AHA, health groups urge government act on drug company 340B violations
The leaders of six major organizations representing hospitals and pharmacists sent a letter to U.S. Health and Human Services (HHS) Secretary Xavier Becerra urging him to halt the actions of six drug companies that are denying 340B discounts on prescription drugs sold to hospitals treating a large percentage of low-income urban and rural Americans, announced the American Hospital Associations (AHA).
The letter – signed by the AHA, 340B Health, the American Society for Health-System Pharmacists (ASHP), America’s Essential Hospitals (AEH), the Association of American Medical Colleges (AAMC), and the Children’s Hospital Association (CHA) – asks the Secretary “to halt this detrimental and illegal conduct.”

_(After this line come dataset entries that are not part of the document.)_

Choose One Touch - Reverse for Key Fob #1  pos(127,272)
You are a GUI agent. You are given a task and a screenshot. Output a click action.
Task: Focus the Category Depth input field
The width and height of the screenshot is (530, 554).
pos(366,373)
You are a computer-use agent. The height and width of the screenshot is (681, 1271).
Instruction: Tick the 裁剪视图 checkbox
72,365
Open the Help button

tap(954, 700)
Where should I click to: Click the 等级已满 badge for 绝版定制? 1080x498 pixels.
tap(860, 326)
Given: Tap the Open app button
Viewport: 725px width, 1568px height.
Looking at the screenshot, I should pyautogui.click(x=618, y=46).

The 340B law requires drug companies to offer discounts on outpatient drugs to hospitals and other providers that serve patient communities in need, including patients in rural areas. These savings enable hospitals to provide more comprehensive healthcare and support to patients – including free or no-cost care – at no cost to taxpayers.

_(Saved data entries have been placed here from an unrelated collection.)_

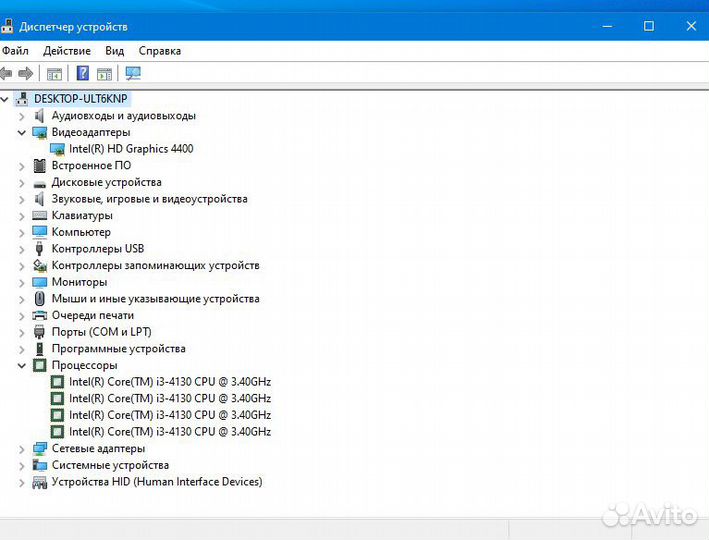The width and height of the screenshot is (709, 540).
Task: Click the Intel HD Graphics 4400 adapter icon
Action: coord(57,149)
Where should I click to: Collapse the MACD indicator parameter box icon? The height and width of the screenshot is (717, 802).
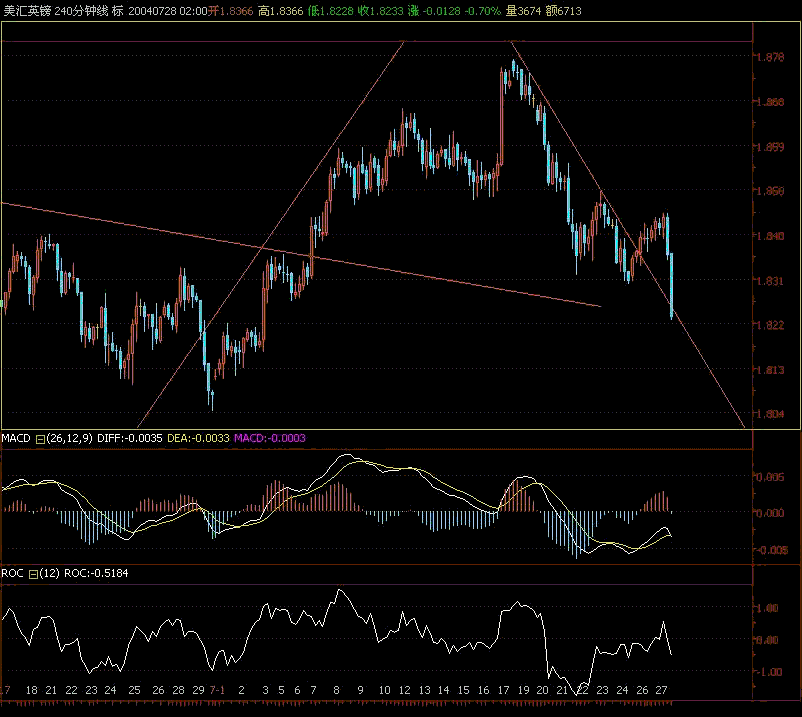click(x=41, y=438)
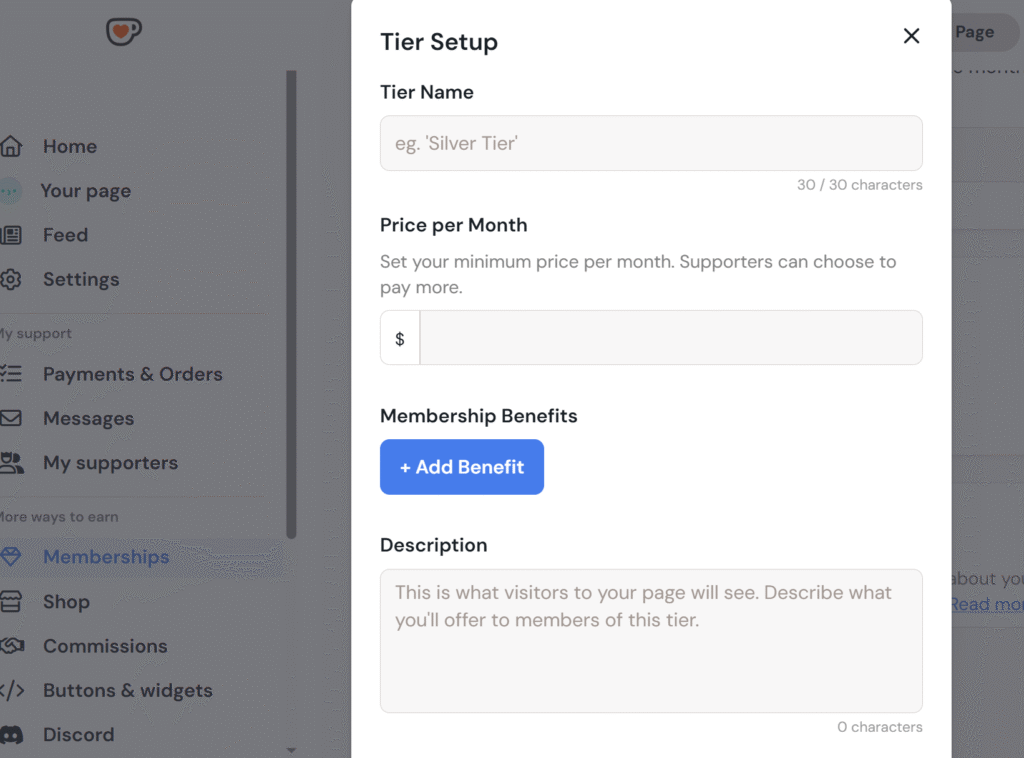Click the Buy Me a Coffee cup logo
Screen dimensions: 1024x758
coord(123,31)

Beginning in July 2020, six major drug companies – Eli Lilly, Sanofi, AstraZeneca, Novartis, United Therapeutics, and Novo Nordisk – began denying 340B discounts for drugs purchased by hospitals, community health centers and public health clinics that partner with community pharmacies to dispense certain outpatient drugs. Those denials have sapped resources from hospitals that are used to care for patients with low incomes and those in rural communities during the COVID-19 pandemic. 340B hospitals provide a large proportion of hospital care for Americans in Medicaid and uncompensated and unreimbursed care.

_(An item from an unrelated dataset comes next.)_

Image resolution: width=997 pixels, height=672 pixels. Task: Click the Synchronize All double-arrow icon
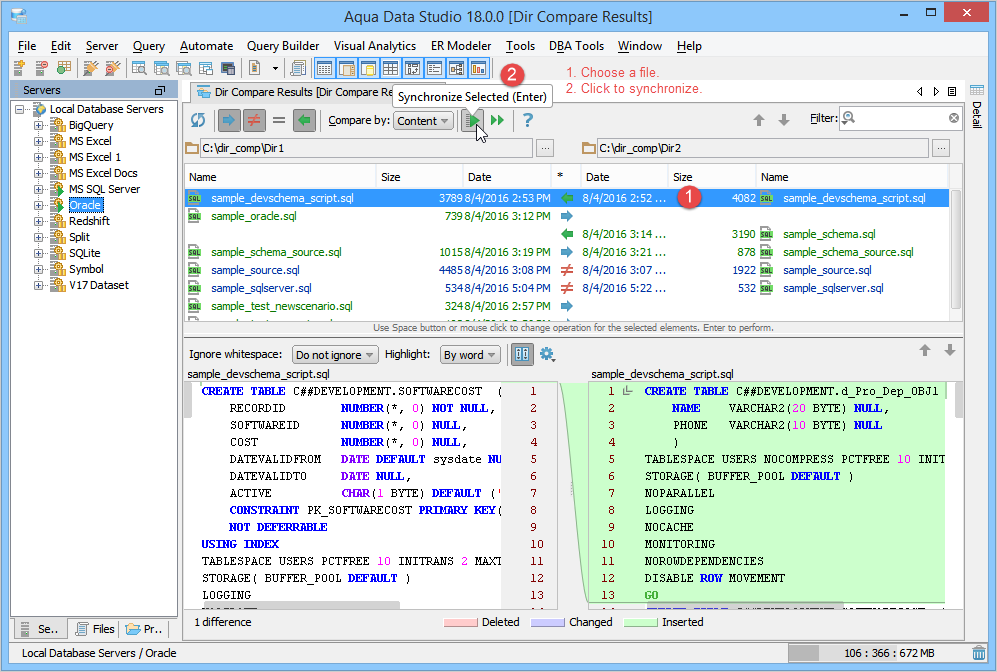[x=496, y=120]

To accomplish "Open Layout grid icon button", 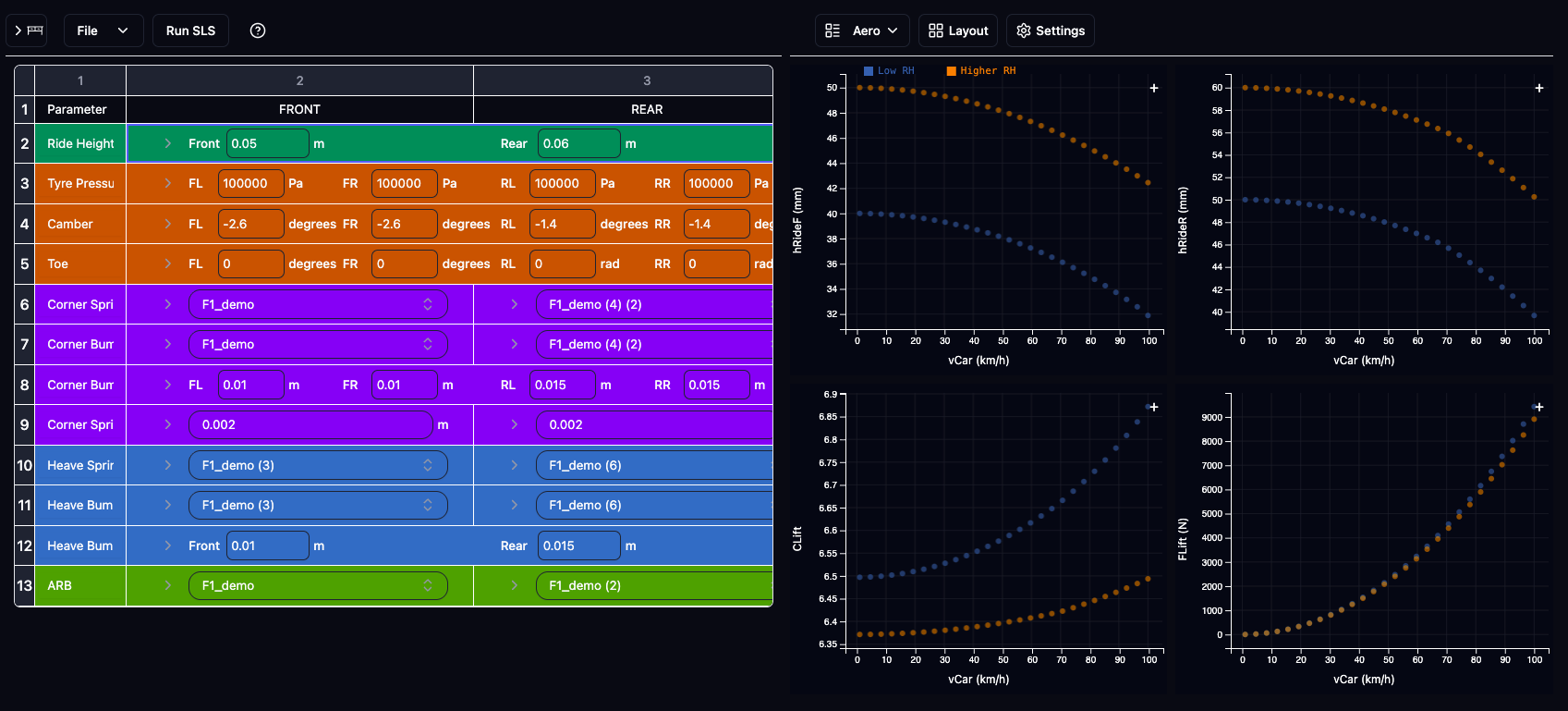I will point(958,31).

In December, the HHS General Counsel issued an Advisory Opinion stating that drug manufacturers must provide 340B discounts for drugs dispensed through hospitals’ eligible contract pharmacies. However, HHS indicated it plans to use a new administrative dispute resolution (ADR) process to adjudicate the claims, but this is not a reasonable solution. The process has yet to be implemented and it currently is undergoing legal challenges while the harm to hospitals and the patients they serve continues.
The letter to Becerra stresses the urgent need for action, including imposition of financial penalties on the drug companies. “The General Counsel’s advisory opinion agreed with us that the 340B law requires drug companies to offer 340B discounts to participating hospitals for drugs dispensed through community pharmacies,” the letter notes. “Moreover, HHS has the tools to address this illegal behavior. To that end, we are respectfully requesting that the Department immediately and definitively state that these refusals to provide discounts are illegal and take the action Congress specifically prescribed to address this type of situation – civil money penalties.” A 2010 law provides for penalties of up to $5,000 per violation for any instance of a drug company denying a required discount.